**TASK REQUIREMENTS**
Go over the records and copy every line with the string "click".

**EXCERPTED RECORDS**
╔══

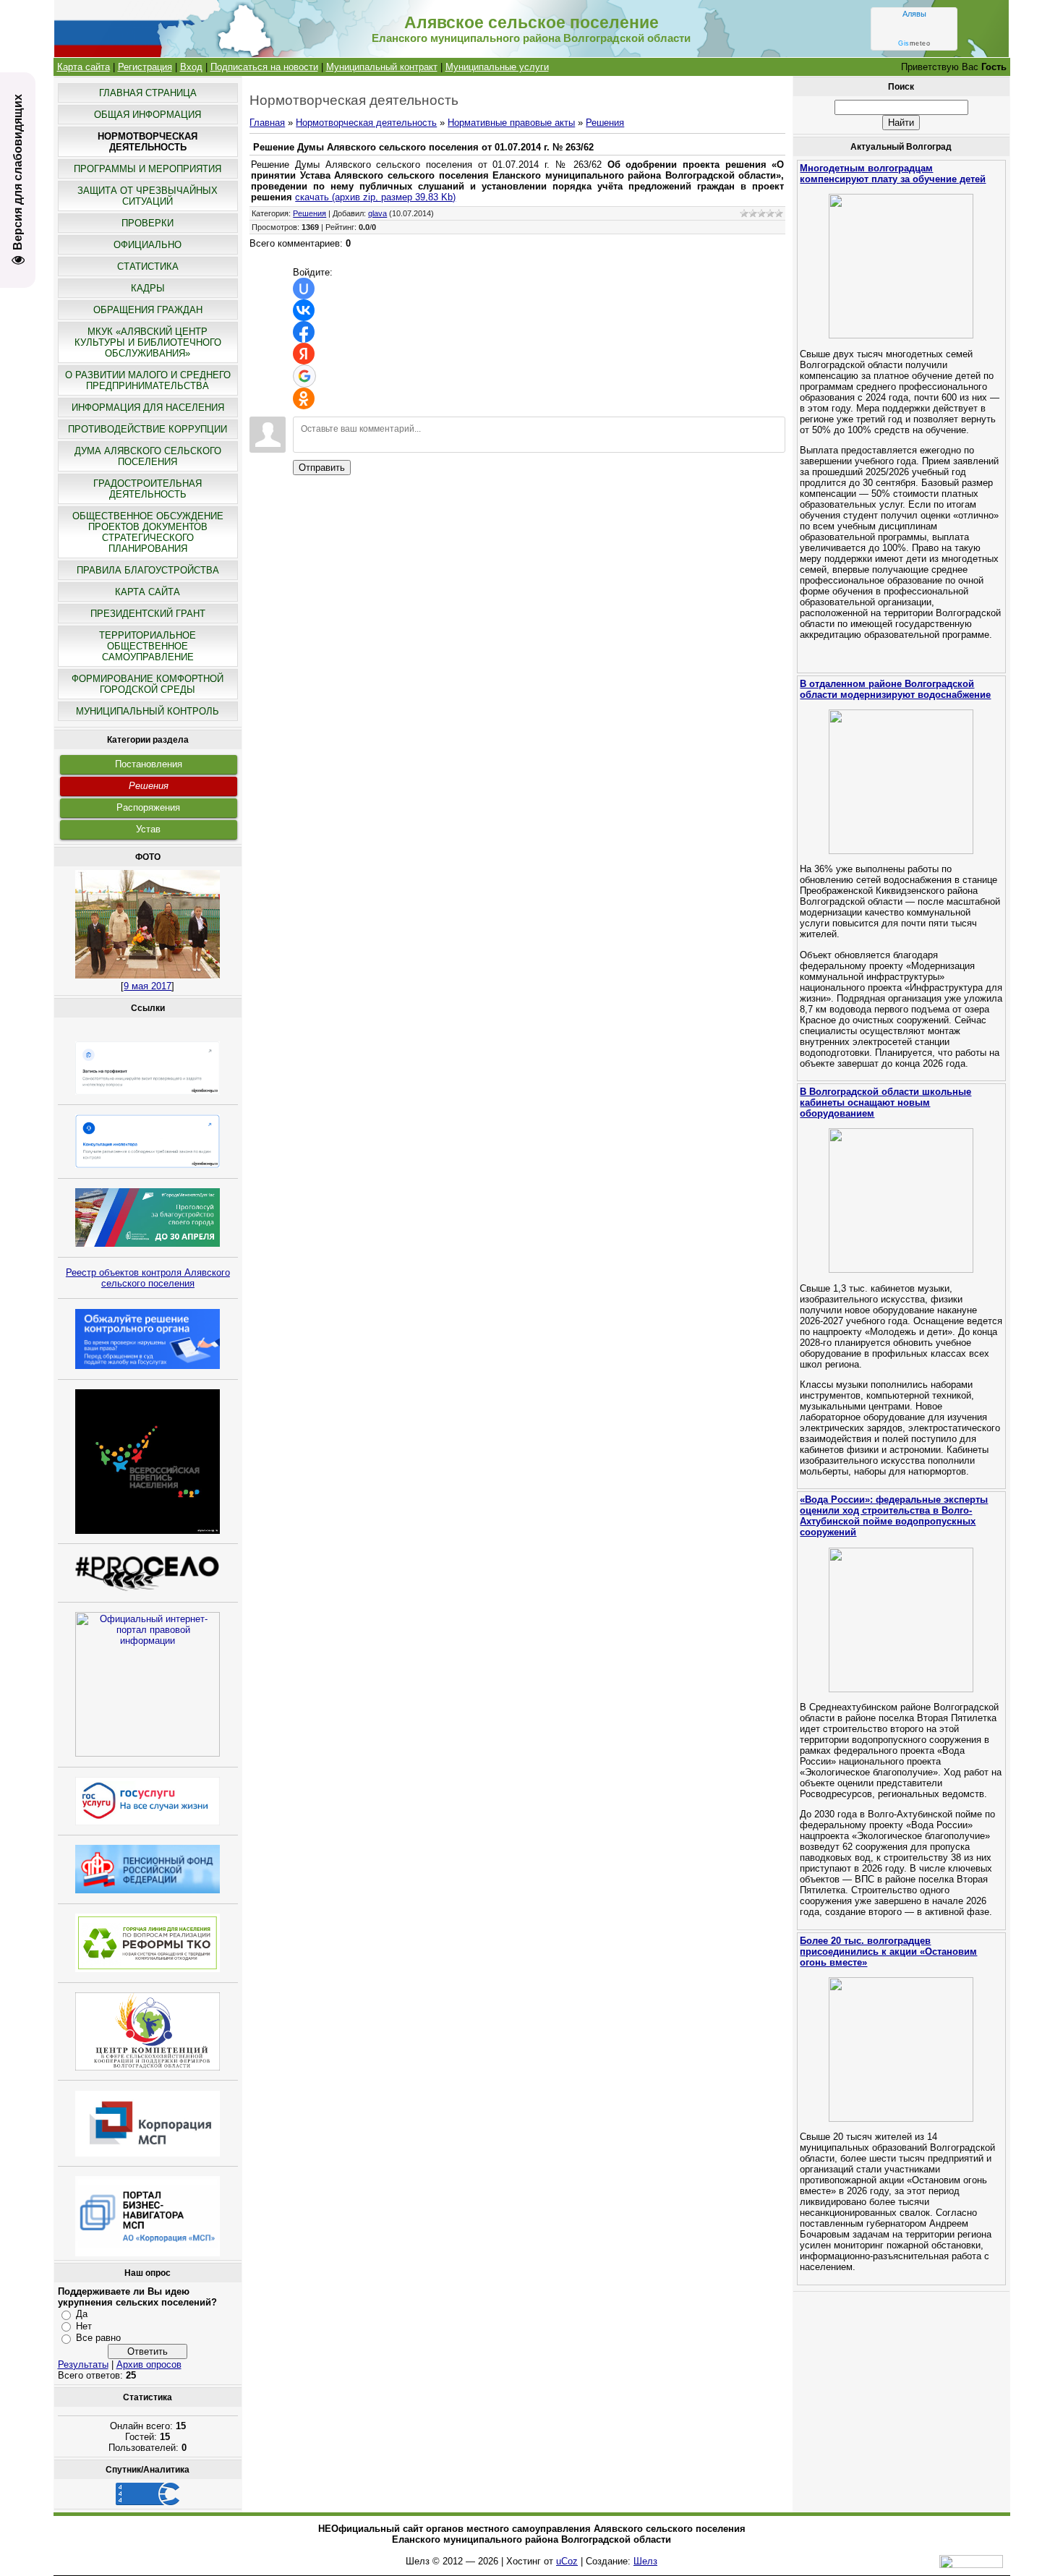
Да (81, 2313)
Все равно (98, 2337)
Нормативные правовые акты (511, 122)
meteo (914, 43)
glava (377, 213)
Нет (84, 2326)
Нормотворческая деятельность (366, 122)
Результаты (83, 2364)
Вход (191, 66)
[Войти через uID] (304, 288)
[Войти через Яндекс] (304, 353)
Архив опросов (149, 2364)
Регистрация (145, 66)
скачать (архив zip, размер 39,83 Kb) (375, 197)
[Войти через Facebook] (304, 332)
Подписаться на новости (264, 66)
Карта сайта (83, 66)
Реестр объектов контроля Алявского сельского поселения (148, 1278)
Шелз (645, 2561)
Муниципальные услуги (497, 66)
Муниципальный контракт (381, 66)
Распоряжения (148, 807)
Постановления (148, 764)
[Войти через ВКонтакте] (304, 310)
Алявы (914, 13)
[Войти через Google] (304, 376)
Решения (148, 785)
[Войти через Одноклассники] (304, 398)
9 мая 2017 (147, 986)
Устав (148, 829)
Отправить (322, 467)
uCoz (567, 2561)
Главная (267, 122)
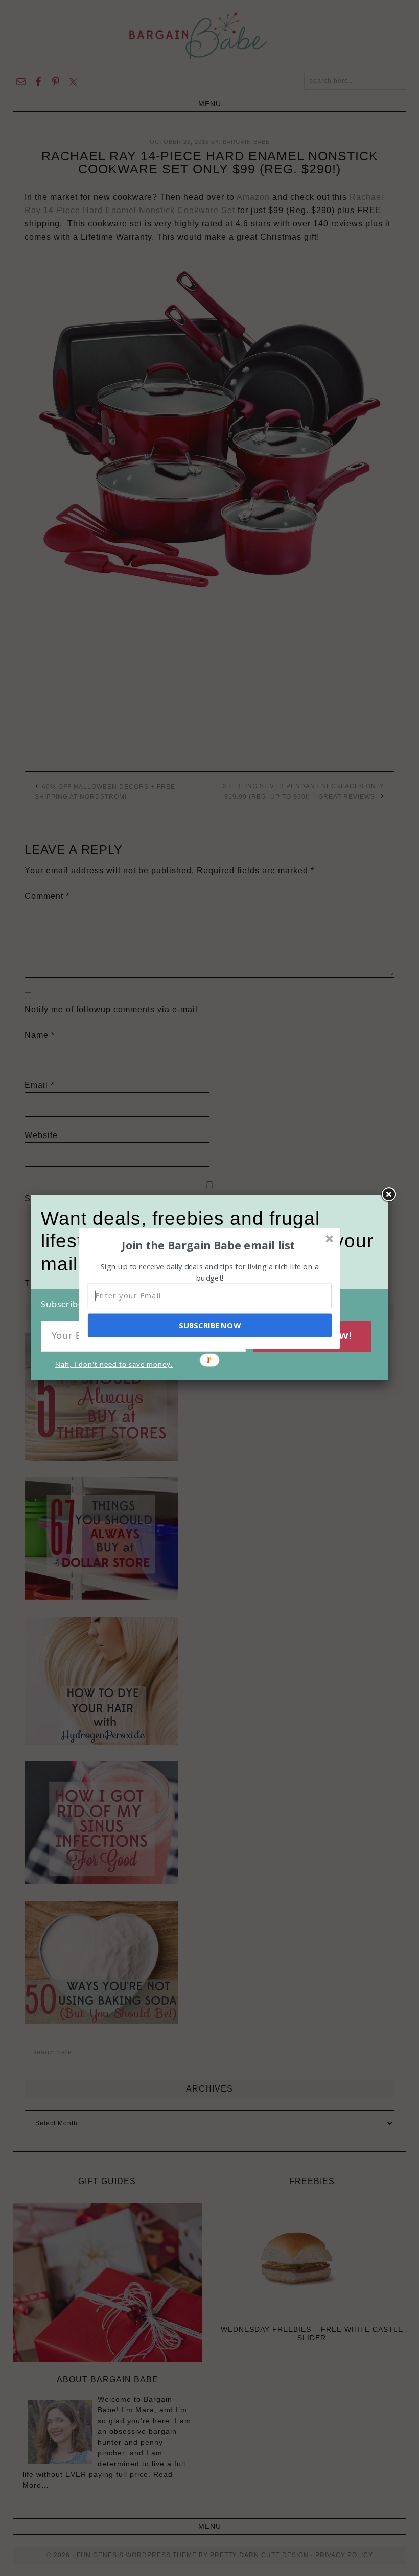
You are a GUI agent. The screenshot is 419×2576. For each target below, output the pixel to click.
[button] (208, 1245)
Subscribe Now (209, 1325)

╚══
╔══

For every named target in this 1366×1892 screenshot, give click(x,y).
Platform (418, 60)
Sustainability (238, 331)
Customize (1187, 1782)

╚══
╔══

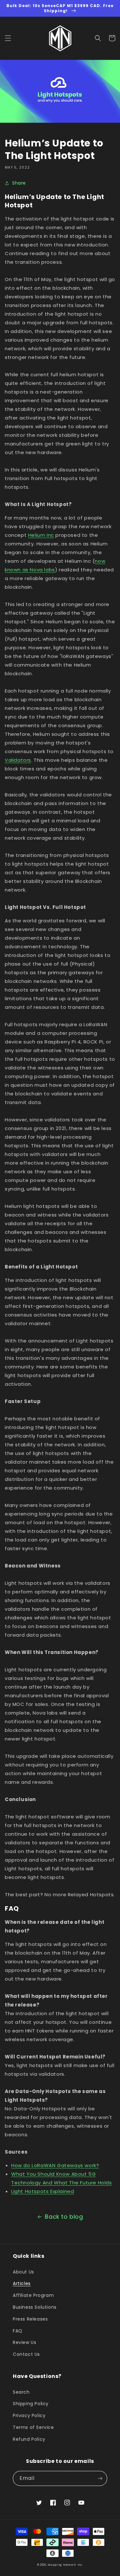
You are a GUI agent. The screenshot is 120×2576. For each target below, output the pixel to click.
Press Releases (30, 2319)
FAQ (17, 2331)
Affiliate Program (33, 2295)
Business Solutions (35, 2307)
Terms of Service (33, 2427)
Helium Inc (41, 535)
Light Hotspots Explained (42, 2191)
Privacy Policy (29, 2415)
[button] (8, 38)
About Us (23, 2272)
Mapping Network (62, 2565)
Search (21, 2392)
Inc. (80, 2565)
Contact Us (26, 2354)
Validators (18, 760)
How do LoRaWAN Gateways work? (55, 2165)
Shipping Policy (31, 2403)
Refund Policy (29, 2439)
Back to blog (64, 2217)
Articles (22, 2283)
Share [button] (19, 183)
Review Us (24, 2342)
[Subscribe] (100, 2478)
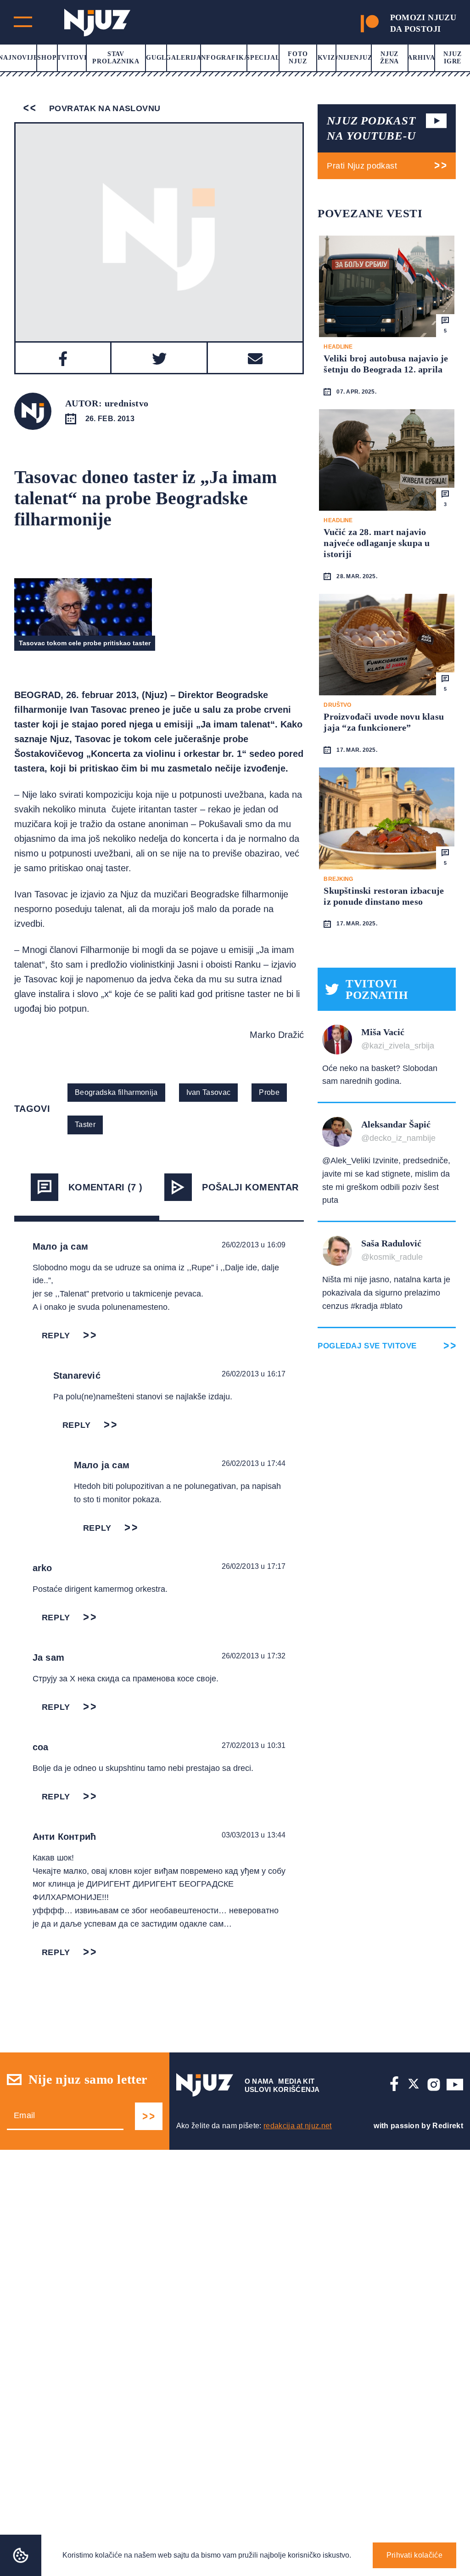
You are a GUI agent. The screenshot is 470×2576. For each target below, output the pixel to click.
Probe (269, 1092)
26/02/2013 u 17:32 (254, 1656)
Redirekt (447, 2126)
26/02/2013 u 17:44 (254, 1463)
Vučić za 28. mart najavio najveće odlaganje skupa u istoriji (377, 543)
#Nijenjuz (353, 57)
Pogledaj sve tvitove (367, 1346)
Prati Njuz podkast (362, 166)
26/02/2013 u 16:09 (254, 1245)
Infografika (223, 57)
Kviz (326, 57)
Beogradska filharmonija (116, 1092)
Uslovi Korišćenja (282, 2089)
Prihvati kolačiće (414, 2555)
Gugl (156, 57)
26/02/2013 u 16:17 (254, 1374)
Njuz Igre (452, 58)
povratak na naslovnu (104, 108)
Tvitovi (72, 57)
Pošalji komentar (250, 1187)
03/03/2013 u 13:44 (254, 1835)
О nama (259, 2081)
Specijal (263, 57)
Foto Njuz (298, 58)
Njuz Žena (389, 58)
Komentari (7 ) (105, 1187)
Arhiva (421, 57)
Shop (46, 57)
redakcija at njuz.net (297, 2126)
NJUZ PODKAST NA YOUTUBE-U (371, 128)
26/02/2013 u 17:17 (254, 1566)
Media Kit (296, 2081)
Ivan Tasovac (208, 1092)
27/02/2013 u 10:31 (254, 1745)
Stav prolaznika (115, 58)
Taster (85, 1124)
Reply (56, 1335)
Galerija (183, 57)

╚══

**REPLY TO THE TASK**
You are a GUI agent. The screenshot is 419×2576. For each target below, output the pixel to click.
For every named target in this 1366×1892 screenshot, give click(x,y).
You are a GUI agent. The screenshot is 120×2576. For each target below, output the pixel to click.
You are a GUI agent. The screenshot is 470×2576. For each target below, output the pixel to click.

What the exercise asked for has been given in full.